This post is for one simple purpose – to say a HUGE THANK YOU to Colin Receveur, of Smart Box Web Marketing, for his amazing customer service and help, and to try and repay him at least a little for his “beyond-the-call-of-duty” assistance.
WordPress Websites are Easy; Plugins Can Cause Problems
I have been using self-hosted WordPress for both Dental Digital Photography and my Charlotte NC dentist office website, SmilesbyPayet.com. For the most part, it’s a very easy platform to install, learn, and use, and that’s why I recommend it. It doesn’t hurt that the platform itself is FREE, most plugins are free, and you can host it for less than $10/month in several places.
However, there are times when something can go wrong, and when you’re in control of your own websites, that means you also have to fix them……if you know how. With a little experience, Google, and all the support available around the Web, this usually isn’t a problem. This week, however, I ran into a problem that caused me some real headaches. I don’t know exactly how or when it happened, but something went wrong on my dental office website, which is really bad, because that’s how we get most of our new patients every month. The entire website wasn’t broken, but it looked like this:
Looking at the main content section in the middle, it’s obvious something was screwing up the fonts and formatting, and it looked WEIRD! And while I knew how to check for some problems, none of the ones that I knew worked! PANIC TIME! LOL But fortunately, not really — I knew there were some people on DentalTown.com who could probably help, if they were available, so I started a new thread there asking for assistance, and Colin Receveur answered – thank goodness!
Trouble-shooting WordPress
Basically, Colin offered for me to call him up, and he’d see if he could help. Given how important this was, I called immediately – at 8pm in the evening! Colin and I then spent the better part of NINETY MINUTES (90) on speakerphone and using Join.me to screenshare, while we (mostly HE, I just helped check how things looked on my end) went through the website, looking for errors. The culprit seemed to be a plugin, but we had a lot of difficulty narrowing it down to which one or ones it was. Thankfully, however, Colin knows WordPress pretty darn well, and he eventually isolated a single line of code that referenced a Stylesheet for the Shareaholic social sharing plugin, which was apparently the problem! WOW!
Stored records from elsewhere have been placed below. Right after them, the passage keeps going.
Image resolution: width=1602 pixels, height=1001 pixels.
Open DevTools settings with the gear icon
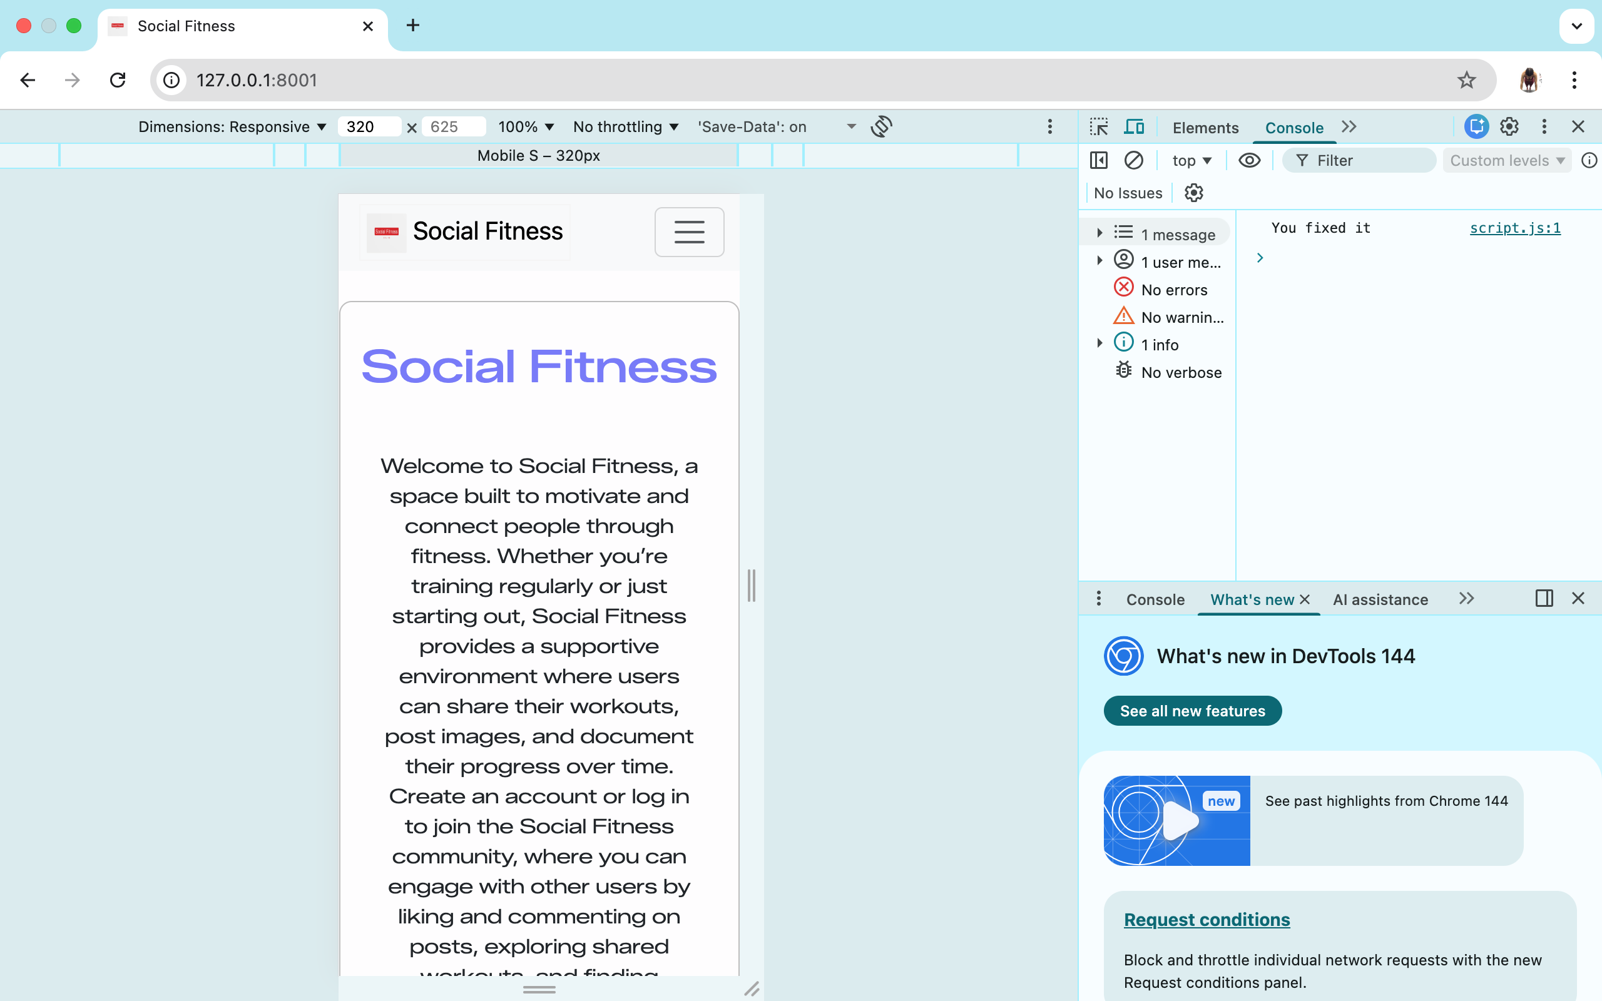pyautogui.click(x=1510, y=126)
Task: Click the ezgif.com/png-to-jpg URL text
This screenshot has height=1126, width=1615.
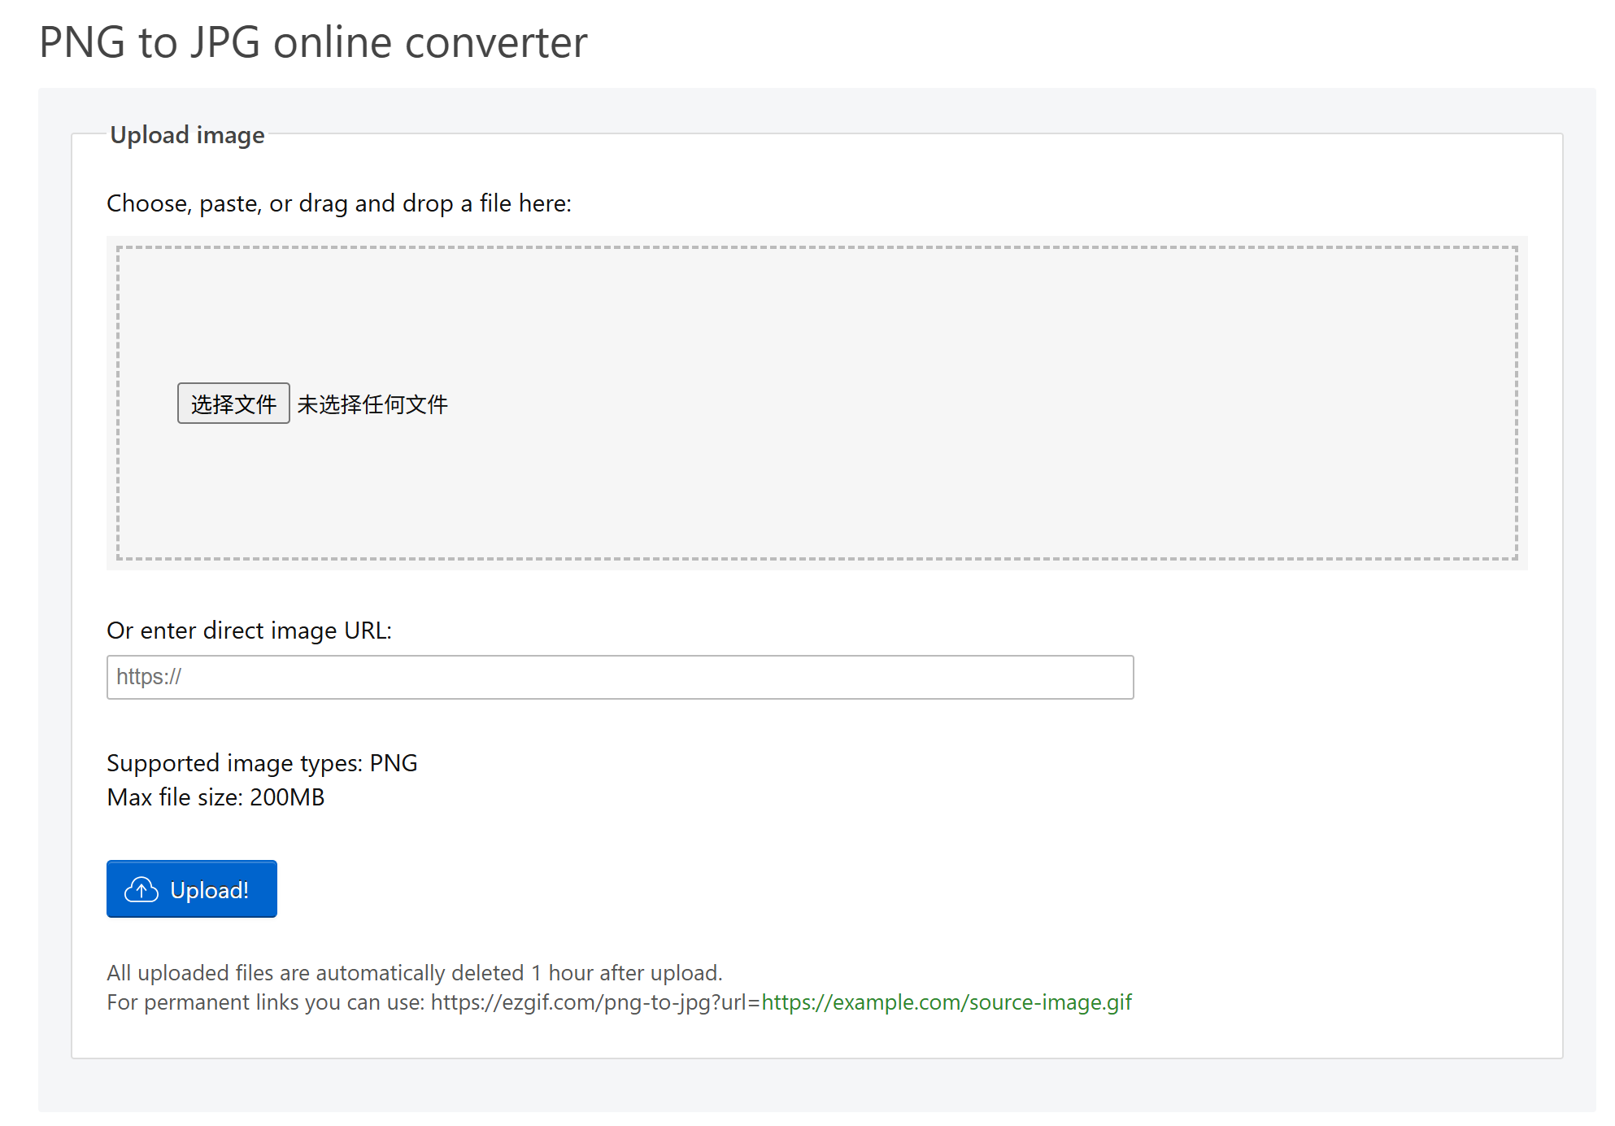Action: [594, 1002]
Expert WordPress Help for Dentists
Without going into all the technical details (many of which were over my head anyway), Colin fixed my website. Even more amazingly, he didn’t charge me for it, which is crazy, but apparently that’s the kind of guy he is. Being the kind of guy that I am, though, there is no way I can let that go without SOME attempt to thank/repay him for his generosity, knowledge, and assistance – hence this post. 🙂
If you are looking for someone to build a new website for your dental office, I personally recommend Colin. Given how much I already know, it is clear to me that he knows his stuff, and I am confident that you will be pleased with his work. If you do hire him, please come back and let me know your experience in the comments!
Dr. Chris Bowman says
Colin just sold me a QR code with instructions to print and give my patients in order to generate Google Reviews for me as a Dentist. The logic is absolutely bunk. It’s a QR code which is read by Smart-phones and tablets. Google has made it so you can not leave reviews on Smart-phones or tablets via your Google Local Page. So the whole product and concept is a complete waste and has been for months. How can someone so smart sell something so stupid. I don’t think he intended to SCAM, its just stupid.
Charles Payet says
Chris, that is very odd, and I’m sorry to hear about your experience. I’ll check with Colin personally; however, are you SURE you can’t leave a review on a Google+ page with a mobile device? I seem to recall leaving a review for a great sushi place with my iPhone, but it’s been a few weeks; I’ll have to try again.
Nicholas Calcaterra DDS says
15 seconds is definitely too long. I am sure you’ve seen the dentaltown thread where page load times are discussed relative to Google’s algorithms. I am off to read that again. Glad your site is back up and running.
CDPayet says
It’s not usually that long, but sometimes …… still, ANY times it takes that long is too many!
Nicholas Calcaterra DDS says
Chip,
I saw your post on dentaltown about this issue this morning. I am glad you got it resolved. You’re right about WordPress. We dentists can master 99.9% of WordPress 99.9% of the time. But there is that .1% lurking out there. I will keep Colin’s name in the back of my mind in case something like that ever happens to me.
I think a key lesson is to never upgrade/install more than one item at a time. When you do, it makes it much more difficult to identify the problem.
Good post.
CDPayet says
Nicholas, indeed, it was a very big relief to get that fixed, especially as I was heading out of town the next day for a weekend in the mountains, where we had pretty much zero internet connection, so it would have been stuck that way for several more days, and we truly depend on the website for new patients. I am thinking of moving my hosting to Colin’s service, as there are some page load speed problems that I’m having with my current host. While page load times are not thought to be a big part of Google’s ranking algorithms, Google has said that page load times is part of it, and there are times my site can take up to 15 seconds to load. In today’s Internet, no one will wait that long.